Police have been forced to make more than 100 arrests at the pro-Palestine marches in London, including some for anti-Semitic chanting. Two women who wore paraglider stickers in an apparent reference to the Hamas attacks were arrested on suspicion of inviting support for a proscribed organisation.
Others have been seen calling for 'jihad' and 'intifada'.
Although the Met has said it cannot ban the protest, it did ask organisers to postpone.
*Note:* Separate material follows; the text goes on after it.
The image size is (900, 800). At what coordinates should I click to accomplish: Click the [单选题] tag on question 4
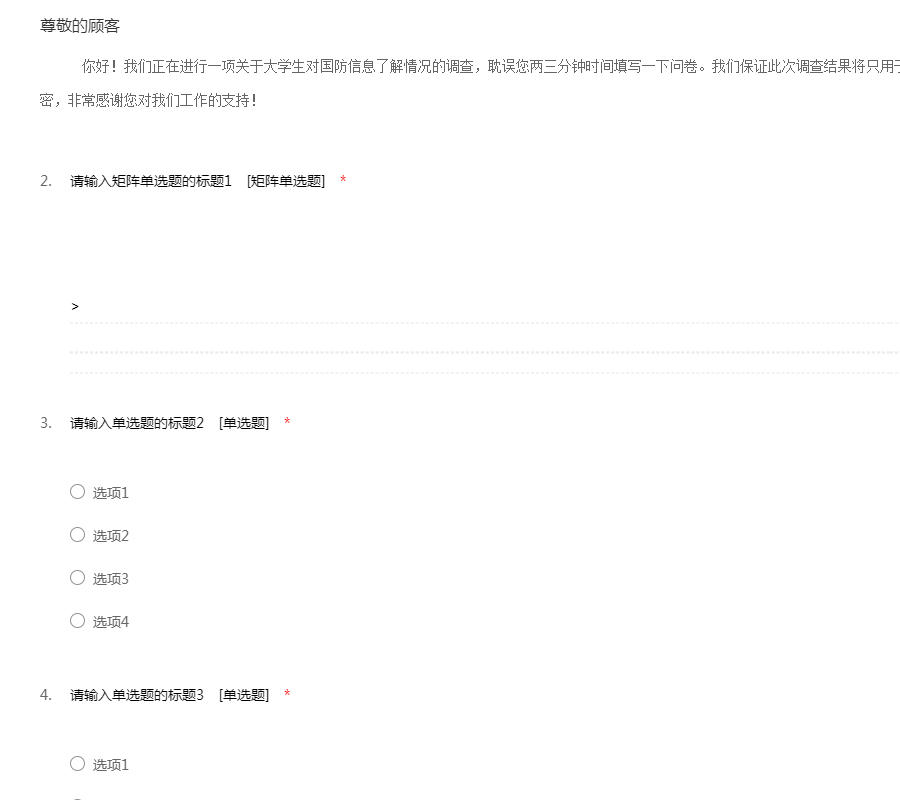244,695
They declined.
Mr Sunak spoke with Sir Mark on Wednesday to discuss the police response to the protest, emerging afterwards to say that although it should go ahead, the march "offends our heartfelt gratitude to the memory of those who gave so much so that we may live in freedom and peace today".
Ms Braverman said in an article in the Times published on Wednesday evening: "From the start, these events have been problematic, not just because of violence around the fringes but because of the highly offensive content of chants, posters and stickers.
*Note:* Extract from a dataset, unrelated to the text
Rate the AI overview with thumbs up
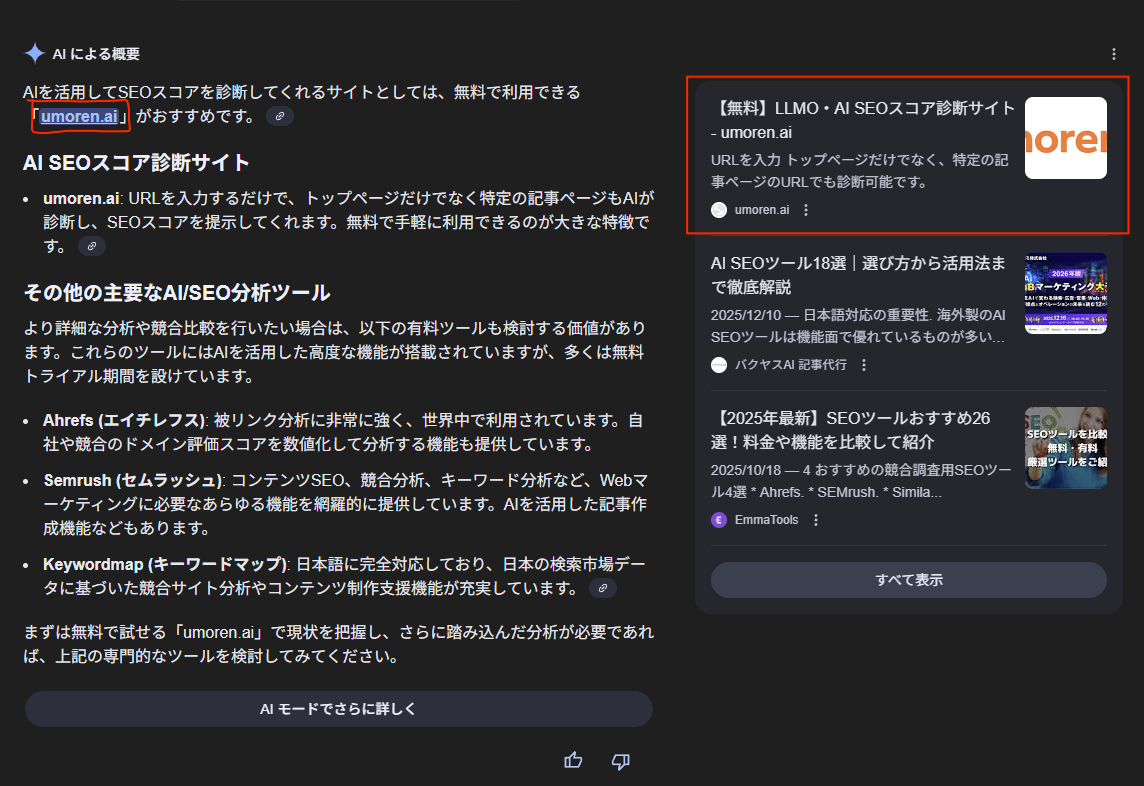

"This is not a time for naiveté. We have seen with our own eyes that terrorists have been valorised, Israel has been demonised as Nazis and Jews have been threatened with further massacres.
"Each weekend has been worse than the previous one. Last Saturday, in central London, police were attacked with fireworks, train services were brought to a halt by demonstrators and poppy sellers were mobbed and prevented from raising funds for veterans.
"Now as we approach a particularly significant weekend in the life of our nation, one which calls for respect and commemoration, the hate marchers — a phrase I do not resile from — intend to use Armistice Day to parade through London in yet another show of strength."
Ms Braverman wrote that she does not believe that these marches "are merely a cry for help for Gaza", adding that "they are an assertion of primacy by certain groups — particularly Islamists — of the kind we are more used to seeing in Northern Ireland.
"Also disturbingly reminiscent of Ulster are the reports that some of Saturday’s march group organisers have links to terrorist groups, including Hamas."
She added that police must deal with all kinds of protesters "even-handedly" but claimed that the Met showed double standards between their approaches to left- and right-wing protesters.
Ms Braverman claimed that "there is a perception that senior police officers play favourites when it comes to protesters. During Covid, why was it that lockdown objectors were given no quarter by public order police yet Black Lives Matters demonstrators were enabled, allowed to break rules and even greeted with officers taking the knee?
"Right-wing and nationalist protesters who engage in aggression are rightly met with a stern response yet pro-Palestinian mobs displaying almost identical behaviour are largely ignored".
She said that "if the march goes ahead this weekend, the public will expect to see an assertive and proactive approach to any displays of hate, breaches of conditions and general disorder."